Gregory Maertz

Список книг автора Gregory Maertz



    Children of Prometheus: Romanticism and Its Legacy

    Gregory Maertz

    Gregory Maertz has written extensively on Romantic and Modern literature, art, and ideas. In these nine related essays, he investigates the expression of Romanticism in literature, philosophy, and cultural politics from the Renaissance to Modernism. The comparative essays in Part One examine the affinity between the religious logic of Sir Thomas Browne and Søren Kierkegaard; Tolstoy’s enduring attraction to Schopenhauer’s thought; Rilke’s debts to the sculptor Rodin; the identification of an early novel by William Godwin as the chief precursor text to Mary Shelley’s Frankenstein; and the corresponding literary projects of Osip Mandelstam, Rilke, and David Jones. In Part Two the essays are clustered around the literary activity of writers and philosophers associated with radicalism in Britain and transcendentalism in America: a reconsideration of the life of William Godwin; the central role played by English radicals in the transmission of German literature; Godwin’s innovations in travel fiction; and the crystallization of authorial identity around the influence of Goethe in the work of women writers such as Mary Wollstonecraft, Margaret Fuller, and George Eliot.

    Nostalgia for the Future: Modernism and Heterogeneity in the Visual Arts of Nazi Germany

    Gregory Maertz

    From the early years of the Weimar Republic until the collapse of Hitler’s regime, demonizing modernist art as a symptom of the corruption of German culture was a standard trope in National Socialist propaganda. But how consistent and thorough was Nazi censorship of modernist artists? Maertz’s pioneering research unearths the persistence of recognizable modernist styles in painting and sculpture produced under the patronage of the Nazi Party and German government institutions, even after the infamous 1937 purge of “degenerate art” from state-funded museums. In the first chapter on Hitler’s advocacy for “eugenic” figurative representation embodying Nazi nostalgia for lost Aryan racial perfection and the aspiration for the future perfection of the German Volk, and in the second chapter on the appropriation of Christian iconography in constructing symbols of a Nazi racial utopia, Maertz conclusively proves that the Nazi attack on modernism was inconsistent. In further chapters, demonstrating Baldur von Schirach’s heretical patronage of modernist art as the supreme Nazi Party authority in Vienna and the German military’s unlikely function as an incubator of modernist art, Maertz reveals that the sponsorship of modernist artists continued until the collapse of the regime. Also based on previously unexamined evidence, including 10,000 works of art confiscated by the U.S. Army, Maertz’s final chapter reconstructs the anarchic denazification and rehabilitation of German artists during the Allied occupation, which had unforeseen consequences for the post-war art world.

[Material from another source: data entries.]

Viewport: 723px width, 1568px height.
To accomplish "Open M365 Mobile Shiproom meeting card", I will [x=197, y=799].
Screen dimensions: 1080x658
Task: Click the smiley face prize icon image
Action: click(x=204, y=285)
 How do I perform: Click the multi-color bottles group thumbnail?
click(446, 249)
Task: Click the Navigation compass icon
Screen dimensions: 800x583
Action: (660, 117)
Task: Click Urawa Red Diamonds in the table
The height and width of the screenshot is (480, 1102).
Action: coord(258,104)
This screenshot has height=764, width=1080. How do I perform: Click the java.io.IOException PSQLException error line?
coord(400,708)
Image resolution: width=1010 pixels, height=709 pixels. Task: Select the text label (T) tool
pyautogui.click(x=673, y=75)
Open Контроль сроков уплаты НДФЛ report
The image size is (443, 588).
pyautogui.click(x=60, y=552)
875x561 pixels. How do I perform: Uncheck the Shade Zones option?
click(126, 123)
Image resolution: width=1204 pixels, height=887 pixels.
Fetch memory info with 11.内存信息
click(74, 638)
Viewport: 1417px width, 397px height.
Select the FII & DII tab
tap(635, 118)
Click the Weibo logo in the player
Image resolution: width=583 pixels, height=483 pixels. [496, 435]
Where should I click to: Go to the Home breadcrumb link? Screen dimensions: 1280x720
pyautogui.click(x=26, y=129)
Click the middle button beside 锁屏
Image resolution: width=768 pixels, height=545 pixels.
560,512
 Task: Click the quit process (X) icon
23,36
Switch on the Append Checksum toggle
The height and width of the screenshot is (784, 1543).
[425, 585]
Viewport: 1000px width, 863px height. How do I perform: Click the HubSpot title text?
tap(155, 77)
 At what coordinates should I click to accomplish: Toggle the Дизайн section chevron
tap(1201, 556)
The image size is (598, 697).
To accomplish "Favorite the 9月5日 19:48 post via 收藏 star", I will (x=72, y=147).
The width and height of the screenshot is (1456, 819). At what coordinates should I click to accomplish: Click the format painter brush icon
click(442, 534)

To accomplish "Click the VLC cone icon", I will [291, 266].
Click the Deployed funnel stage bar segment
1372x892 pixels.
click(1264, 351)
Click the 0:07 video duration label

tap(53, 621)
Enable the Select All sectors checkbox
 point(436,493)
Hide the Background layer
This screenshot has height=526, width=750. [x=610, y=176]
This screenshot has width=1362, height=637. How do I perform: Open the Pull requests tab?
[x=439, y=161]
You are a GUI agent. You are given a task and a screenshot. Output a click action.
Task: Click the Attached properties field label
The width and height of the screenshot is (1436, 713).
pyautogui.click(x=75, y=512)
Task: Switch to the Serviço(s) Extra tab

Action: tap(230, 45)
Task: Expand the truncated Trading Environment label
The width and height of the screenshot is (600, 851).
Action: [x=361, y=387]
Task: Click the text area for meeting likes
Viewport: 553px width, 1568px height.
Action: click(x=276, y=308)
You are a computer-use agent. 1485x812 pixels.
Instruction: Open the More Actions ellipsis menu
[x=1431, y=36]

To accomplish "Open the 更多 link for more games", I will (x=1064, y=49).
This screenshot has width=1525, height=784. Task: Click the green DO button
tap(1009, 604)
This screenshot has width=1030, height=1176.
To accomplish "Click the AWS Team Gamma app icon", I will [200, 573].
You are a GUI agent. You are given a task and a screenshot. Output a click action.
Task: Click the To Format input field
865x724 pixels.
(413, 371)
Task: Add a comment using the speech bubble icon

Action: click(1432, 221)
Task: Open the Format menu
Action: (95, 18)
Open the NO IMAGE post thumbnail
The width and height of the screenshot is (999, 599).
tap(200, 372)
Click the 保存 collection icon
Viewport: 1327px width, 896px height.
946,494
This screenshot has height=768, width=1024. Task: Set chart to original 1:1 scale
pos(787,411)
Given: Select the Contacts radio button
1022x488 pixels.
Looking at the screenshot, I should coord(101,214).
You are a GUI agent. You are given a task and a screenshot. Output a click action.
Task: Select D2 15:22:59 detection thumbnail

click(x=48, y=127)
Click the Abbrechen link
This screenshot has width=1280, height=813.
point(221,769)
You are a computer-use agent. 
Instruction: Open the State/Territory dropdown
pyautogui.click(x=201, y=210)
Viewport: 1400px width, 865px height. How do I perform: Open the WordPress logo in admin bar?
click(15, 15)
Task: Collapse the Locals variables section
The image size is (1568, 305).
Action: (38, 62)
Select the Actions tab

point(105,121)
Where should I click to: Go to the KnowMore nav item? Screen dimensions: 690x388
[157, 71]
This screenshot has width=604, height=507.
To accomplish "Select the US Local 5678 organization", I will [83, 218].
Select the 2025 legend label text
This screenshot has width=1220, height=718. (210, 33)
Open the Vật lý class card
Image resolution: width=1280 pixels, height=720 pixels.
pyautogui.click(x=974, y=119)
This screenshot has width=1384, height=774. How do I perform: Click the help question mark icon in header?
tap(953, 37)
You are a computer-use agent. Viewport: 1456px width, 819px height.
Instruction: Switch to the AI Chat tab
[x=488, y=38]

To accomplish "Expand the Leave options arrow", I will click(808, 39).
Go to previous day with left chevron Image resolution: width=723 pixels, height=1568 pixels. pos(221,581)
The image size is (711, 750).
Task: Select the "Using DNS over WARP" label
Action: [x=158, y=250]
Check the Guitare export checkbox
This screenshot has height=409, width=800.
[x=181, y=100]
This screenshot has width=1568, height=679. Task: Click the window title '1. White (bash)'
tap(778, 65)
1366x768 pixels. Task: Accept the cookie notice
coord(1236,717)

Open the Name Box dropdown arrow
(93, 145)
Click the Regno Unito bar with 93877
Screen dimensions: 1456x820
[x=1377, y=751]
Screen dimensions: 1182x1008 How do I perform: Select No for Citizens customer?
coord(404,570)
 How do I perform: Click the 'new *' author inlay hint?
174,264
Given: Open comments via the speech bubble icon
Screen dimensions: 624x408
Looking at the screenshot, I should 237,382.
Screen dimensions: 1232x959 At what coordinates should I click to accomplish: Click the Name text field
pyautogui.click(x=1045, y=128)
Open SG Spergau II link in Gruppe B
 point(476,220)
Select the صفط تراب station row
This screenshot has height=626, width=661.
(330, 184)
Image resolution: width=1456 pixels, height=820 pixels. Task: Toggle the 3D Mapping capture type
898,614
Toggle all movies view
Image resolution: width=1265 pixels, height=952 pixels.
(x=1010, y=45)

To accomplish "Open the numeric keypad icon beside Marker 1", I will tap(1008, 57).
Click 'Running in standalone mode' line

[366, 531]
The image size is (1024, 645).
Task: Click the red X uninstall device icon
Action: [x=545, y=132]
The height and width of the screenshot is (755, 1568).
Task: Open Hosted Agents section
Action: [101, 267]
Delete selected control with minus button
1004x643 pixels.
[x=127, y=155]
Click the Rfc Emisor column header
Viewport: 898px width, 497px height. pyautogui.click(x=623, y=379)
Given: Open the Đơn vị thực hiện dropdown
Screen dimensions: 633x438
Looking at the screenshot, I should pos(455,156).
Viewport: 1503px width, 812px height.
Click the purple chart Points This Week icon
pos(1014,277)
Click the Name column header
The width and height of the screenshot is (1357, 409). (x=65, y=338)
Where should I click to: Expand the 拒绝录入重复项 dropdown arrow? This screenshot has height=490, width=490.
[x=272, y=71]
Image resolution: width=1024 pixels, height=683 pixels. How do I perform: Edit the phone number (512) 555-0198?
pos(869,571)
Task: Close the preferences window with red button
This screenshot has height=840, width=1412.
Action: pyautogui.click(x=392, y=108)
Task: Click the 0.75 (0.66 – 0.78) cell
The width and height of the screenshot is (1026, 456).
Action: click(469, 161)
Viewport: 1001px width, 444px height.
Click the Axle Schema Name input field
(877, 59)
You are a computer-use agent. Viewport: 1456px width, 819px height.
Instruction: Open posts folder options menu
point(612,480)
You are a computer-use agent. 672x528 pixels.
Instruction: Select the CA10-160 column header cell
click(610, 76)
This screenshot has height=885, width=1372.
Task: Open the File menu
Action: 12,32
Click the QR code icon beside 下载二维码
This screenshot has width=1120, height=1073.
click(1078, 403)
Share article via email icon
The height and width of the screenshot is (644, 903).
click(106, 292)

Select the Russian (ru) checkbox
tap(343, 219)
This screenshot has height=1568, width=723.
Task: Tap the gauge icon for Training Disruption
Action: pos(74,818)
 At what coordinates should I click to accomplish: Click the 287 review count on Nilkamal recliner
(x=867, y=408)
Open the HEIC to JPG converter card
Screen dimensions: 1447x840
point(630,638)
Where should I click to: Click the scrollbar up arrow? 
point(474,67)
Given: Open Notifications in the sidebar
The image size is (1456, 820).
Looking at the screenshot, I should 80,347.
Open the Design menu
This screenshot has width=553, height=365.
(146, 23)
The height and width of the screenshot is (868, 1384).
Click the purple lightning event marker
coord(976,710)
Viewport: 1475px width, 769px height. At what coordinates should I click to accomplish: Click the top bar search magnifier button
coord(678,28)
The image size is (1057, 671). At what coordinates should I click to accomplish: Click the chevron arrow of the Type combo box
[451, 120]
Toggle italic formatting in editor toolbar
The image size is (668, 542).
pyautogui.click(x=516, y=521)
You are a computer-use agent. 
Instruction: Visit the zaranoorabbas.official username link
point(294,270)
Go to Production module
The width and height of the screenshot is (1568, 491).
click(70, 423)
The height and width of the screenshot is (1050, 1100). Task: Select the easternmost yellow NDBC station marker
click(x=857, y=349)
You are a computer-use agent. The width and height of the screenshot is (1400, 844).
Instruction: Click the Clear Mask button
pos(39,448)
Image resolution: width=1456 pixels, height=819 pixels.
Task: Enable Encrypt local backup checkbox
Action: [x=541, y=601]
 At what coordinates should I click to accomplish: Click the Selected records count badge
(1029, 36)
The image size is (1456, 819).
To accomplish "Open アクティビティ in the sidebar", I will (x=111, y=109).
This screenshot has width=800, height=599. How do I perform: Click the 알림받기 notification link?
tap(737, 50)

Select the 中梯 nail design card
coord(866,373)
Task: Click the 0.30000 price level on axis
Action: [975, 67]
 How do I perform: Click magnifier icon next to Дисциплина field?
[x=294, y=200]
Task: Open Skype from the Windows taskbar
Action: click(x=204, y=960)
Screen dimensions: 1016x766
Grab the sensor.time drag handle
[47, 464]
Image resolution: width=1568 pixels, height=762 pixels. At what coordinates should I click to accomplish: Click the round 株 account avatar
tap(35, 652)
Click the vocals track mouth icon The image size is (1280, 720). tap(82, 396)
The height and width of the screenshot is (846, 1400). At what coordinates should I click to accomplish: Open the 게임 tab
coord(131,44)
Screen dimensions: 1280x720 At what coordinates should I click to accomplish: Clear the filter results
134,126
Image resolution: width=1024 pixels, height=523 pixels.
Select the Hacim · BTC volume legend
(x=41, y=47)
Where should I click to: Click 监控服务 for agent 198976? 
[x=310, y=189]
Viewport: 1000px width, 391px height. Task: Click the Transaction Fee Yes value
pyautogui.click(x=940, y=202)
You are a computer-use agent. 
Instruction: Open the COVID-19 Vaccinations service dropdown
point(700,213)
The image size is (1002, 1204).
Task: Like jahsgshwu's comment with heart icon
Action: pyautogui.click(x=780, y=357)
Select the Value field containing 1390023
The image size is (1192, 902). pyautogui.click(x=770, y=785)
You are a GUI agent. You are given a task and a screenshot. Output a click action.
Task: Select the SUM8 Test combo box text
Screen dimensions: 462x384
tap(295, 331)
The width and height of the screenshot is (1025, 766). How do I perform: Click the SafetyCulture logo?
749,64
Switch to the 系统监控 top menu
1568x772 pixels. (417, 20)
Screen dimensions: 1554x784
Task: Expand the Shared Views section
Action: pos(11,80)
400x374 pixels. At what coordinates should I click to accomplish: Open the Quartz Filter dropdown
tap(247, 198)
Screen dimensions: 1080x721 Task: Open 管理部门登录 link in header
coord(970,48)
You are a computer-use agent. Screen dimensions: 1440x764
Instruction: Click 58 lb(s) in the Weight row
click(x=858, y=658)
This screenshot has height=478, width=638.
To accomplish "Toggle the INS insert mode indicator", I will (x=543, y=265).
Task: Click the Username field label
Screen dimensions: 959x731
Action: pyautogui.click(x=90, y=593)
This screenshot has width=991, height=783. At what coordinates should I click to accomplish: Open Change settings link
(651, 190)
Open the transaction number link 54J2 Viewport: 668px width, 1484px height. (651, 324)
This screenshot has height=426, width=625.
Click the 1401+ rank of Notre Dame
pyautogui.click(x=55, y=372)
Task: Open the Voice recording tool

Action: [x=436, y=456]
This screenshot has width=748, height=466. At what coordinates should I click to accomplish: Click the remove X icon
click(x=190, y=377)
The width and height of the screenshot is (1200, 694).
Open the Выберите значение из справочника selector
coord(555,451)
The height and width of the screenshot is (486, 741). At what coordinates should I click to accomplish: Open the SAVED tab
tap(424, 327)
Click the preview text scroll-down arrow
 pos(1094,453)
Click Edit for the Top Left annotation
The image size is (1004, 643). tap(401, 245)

    Literature and the Cult of Personality

    Gregory Maertz

    The construction of Johann Wolfgang von Goethe as an Anglo-American sage and literary icon was the product of a cult of personality that lay at the center of nineteenth-century cultural politics. A reconstruction of the culture wars fought over Goethe’s authority, a previously hidden chapter in the intellectual history of the period ranging from the late eighteenth century to the threshold of Modernism, is the focus of Literature and the Cult of Personality. Marginal as well as canonical writers and critics figured prominently in this process, and Literature and the Cult of Personality offers insight into the mediation activities of Mary Wollstonecraft, Henry Crabb Robinson, the canonical Romantic poets, Thomas Carlyle, Margaret Fuller, George Eliot, Matthew Arnold, and others. For women writers and Jacobins, Scots, and Americans, translating Goethe served as an empowering cultural platform that challenges the myth of the self-sufficiency of British literature. Reviewing and translating German authors provided a means of gaining literary enfranchisement and offered a paradigm of literary development according to which 're-writers' become original writers through an apprenticeship of translation and reviewing.
    In the diverse and fascinating body of critical writing examined in this book, textual exegesis plays an unexpectedly minor role; in its place, a full-blown cult of personality emerges along with a blueprint for the ideology of hero-worship that is more fully mapped out in the cultural and political life of twentieth-century Europe.